*** Stored data Section Begins ***

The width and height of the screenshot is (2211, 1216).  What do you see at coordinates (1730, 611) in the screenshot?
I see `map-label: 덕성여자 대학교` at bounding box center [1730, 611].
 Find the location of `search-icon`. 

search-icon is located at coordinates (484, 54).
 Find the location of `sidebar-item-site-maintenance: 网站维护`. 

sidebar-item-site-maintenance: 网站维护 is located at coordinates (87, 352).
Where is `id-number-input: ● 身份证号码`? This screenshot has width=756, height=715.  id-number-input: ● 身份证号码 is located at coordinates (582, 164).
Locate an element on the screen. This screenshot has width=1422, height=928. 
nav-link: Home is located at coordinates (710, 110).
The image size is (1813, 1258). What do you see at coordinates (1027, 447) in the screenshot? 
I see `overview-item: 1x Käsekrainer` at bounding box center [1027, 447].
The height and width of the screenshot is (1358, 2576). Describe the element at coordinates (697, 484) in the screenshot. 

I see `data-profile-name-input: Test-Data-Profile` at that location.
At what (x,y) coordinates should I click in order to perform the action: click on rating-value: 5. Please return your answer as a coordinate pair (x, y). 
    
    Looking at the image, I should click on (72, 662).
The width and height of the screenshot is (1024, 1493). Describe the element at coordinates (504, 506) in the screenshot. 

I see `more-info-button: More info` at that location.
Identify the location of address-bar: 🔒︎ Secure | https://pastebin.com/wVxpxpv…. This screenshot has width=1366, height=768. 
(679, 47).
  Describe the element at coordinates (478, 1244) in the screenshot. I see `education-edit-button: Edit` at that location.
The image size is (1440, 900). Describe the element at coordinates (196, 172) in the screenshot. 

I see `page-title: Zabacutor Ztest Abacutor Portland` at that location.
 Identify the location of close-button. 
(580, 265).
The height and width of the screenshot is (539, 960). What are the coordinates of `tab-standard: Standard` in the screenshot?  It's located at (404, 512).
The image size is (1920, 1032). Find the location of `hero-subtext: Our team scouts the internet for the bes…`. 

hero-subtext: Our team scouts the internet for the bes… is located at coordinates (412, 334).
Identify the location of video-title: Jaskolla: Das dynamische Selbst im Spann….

*** Stored data Section Ends ***

What this task involves
Could you output all of the material above again, every line unchanged and in the same order?

Exercise answer
The width and height of the screenshot is (2211, 1216).  What do you see at coordinates (1730, 611) in the screenshot?
I see `map-label: 덕성여자 대학교` at bounding box center [1730, 611].
 Find the location of `search-icon`. 

search-icon is located at coordinates (484, 54).
 Find the location of `sidebar-item-site-maintenance: 网站维护`. 

sidebar-item-site-maintenance: 网站维护 is located at coordinates (87, 352).
Where is `id-number-input: ● 身份证号码`? This screenshot has width=756, height=715.  id-number-input: ● 身份证号码 is located at coordinates (582, 164).
Locate an element on the screen. This screenshot has width=1422, height=928. 
nav-link: Home is located at coordinates (710, 110).
The image size is (1813, 1258). What do you see at coordinates (1027, 447) in the screenshot? 
I see `overview-item: 1x Käsekrainer` at bounding box center [1027, 447].
The height and width of the screenshot is (1358, 2576). Describe the element at coordinates (697, 484) in the screenshot. 

I see `data-profile-name-input: Test-Data-Profile` at that location.
At what (x,y) coordinates should I click in order to perform the action: click on rating-value: 5. Please return your answer as a coordinate pair (x, y). 
    
    Looking at the image, I should click on (72, 662).
The width and height of the screenshot is (1024, 1493). Describe the element at coordinates (504, 506) in the screenshot. 

I see `more-info-button: More info` at that location.
Identify the location of address-bar: 🔒︎ Secure | https://pastebin.com/wVxpxpv…. This screenshot has width=1366, height=768. 
(679, 47).
  Describe the element at coordinates (478, 1244) in the screenshot. I see `education-edit-button: Edit` at that location.
The image size is (1440, 900). Describe the element at coordinates (196, 172) in the screenshot. 

I see `page-title: Zabacutor Ztest Abacutor Portland` at that location.
 Identify the location of close-button. 
(580, 265).
The height and width of the screenshot is (539, 960). What are the coordinates of `tab-standard: Standard` in the screenshot?  It's located at (404, 512).
The image size is (1920, 1032). Find the location of `hero-subtext: Our team scouts the internet for the bes…`. 

hero-subtext: Our team scouts the internet for the bes… is located at coordinates (412, 334).
Identify the location of video-title: Jaskolla: Das dynamische Selbst im Spann….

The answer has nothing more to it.